Aus dieser politischen Sackgasse können wir herauskommen. Der mangelnde Wille zur solidarischen Zusammenarbeit in Europa ist Ergebnis eines seit Jahren beschrittenen Weges der Europäischen Union, der die Mitgliedsländer zu Konkurrenten untereinander gemacht und zwischen Stärkeren und Schwächeren gespalten hat. Dem europäischen Haus fehlt bislang das soziale und solidarische Fundament. Und gerade die gesellschaftliche Mitte der Gesellschaften sieht immer kritischer auf die wachsende soziale Ungleichheit und fordert vom Establishment endlich wirksame Reformen. Menschen wählen nicht populistische Parteien, weil sie zufrieden sind. Sie sind unzufrieden damit, wie Dinge laufen. Das hat damit zu tun, dass sie sich politisch nicht mehr vertreten fühlen, dass die etablierten Parteien sie nicht repräsentieren.

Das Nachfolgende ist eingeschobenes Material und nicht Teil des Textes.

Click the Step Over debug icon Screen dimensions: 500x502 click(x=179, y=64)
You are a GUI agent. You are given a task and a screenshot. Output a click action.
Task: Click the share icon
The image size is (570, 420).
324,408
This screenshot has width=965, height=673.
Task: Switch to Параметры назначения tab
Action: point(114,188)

Die Ängste der Menschen ernst nehmen, heißt für mich: die Linkspartei kann verdeutlichen, dass es für die Gerechtigkeitsversprechen eine realisierbare Lösung gibt. Die modernen rechten Bewegungen werden zurückgedrängt, wenn wir verdeutlichen, dass es eine lebenswerte Zukunft gibt und die Verfestigung der sozialen Spaltung keine wünschbare Alternative ist.